Die "Streitbar" steht für Kontroverse statt Konsens, Auseinandersetzung statt Abschottung: Nicht dabei zusehen, wie Konflikte in den Echokammern der Sozialen Netzwerke verschwinden. Gefeiert wird die Debatte beim Zusammentreffen spannender Gäste zu strittigen Fragen. Dieser Abend ist mit einem differenzierten und konstruktiven Streit dem breiten Themenfeld der Rassismen gewidmet.

Moderation: Hadija Haruna-Oelker

Bildungsstätte Anne Frank
Anmeldung über events@bs-anne-frank.de

 

11. Februar 2021, 19 Uhr

Black History Month: Storytelling-Abend

Der Black History Month wird im Februar in zahlreichen Ländern gefeiert und würdigt die Geschichte Schwarzer Menschen. Dekolonisierung beschreibt die Verbindung von Rassismus, Kolonialismus und Wissenschaft. Einerseits wirdder historische Prozess beschrieben, der mit den Unabhän gigkeitskämpfen einzelner Länder aus den kolonialen Verhältnissen beginnt. Andererseits wird darunter der andauernde Prozess verstanden, sich mit den Langzeitwirkungen zu beschäftigen. Ihnen muss sich unsere Gesellschaft stellen. Diskussionen über den Umgang mit kolonialen Objekten in Museen, Forderungen nach der Umbenennung von Straßen,einer rassismusfreien Sprache und Denkens oder einem diversitätsbewussten Kulturbetrieb zeigen die Brisanz des Themas.

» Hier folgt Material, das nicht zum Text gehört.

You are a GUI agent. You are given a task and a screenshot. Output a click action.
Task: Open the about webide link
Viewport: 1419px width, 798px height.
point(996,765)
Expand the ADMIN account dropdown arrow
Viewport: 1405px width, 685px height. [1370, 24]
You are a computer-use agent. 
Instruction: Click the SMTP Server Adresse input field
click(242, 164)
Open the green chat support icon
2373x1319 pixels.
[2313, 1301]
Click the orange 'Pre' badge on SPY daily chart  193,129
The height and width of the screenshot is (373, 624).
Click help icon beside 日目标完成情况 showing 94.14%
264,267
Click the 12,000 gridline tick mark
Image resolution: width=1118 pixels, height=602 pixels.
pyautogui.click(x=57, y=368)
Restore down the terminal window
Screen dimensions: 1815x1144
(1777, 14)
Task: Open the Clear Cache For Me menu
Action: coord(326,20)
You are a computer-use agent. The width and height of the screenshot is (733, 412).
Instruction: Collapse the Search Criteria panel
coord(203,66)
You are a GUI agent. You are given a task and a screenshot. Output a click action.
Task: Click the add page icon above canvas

Der Erzähl-, Lese- und Performance-Abend regt Denkprozesse an. Die Sprecher*innen kommen aus unterschiedlichen Kontexten und bringen vielseitige Perspektiven mit. Es sind persönliche Eindrücke, gepaart mit politischen Kontexten, die an die in Afrika verbreitete Tradition der Oral History erinnern sollen.

Sprecher*innen: Itohan Osarenkhoe, Lydia Mesgina, Joanna Tischkau, FrauHerr Meko

Moderation: Hadija Haruna-Oelker

In Kooperation mit der Heinrich-Böll-Stiftung

jugend-kultur-kirche sankt peter

 

26. + 27. Februar 2021

Fachtagung: Was ismus? Reflexion und Widerstand

Wie verlernen wir Rassismus und wie stärken wir uns, werden Verbündete, Alliierte auf dem Weg, intersektional denken zu lernen? Dieser Ansatz betrachtet Diskriminierungsstrukturen wie Rassismus, Sexismus, Klassismus, Ableismus und anderen Formen nicht isoliert voneinander. Die Konferenz widmet sich neuen Handlungsräumen und Methoden, mit dem heutigen Rassismus und der Vielfalt von Menschenfeindlichkeiten umzugehen. Denn wo Minderheiten zu einer Mehrheit werden, gibt es keine Mehrheit mehr, die einer Minderheit erklärt, wer sie ist und was sie fühlen darf.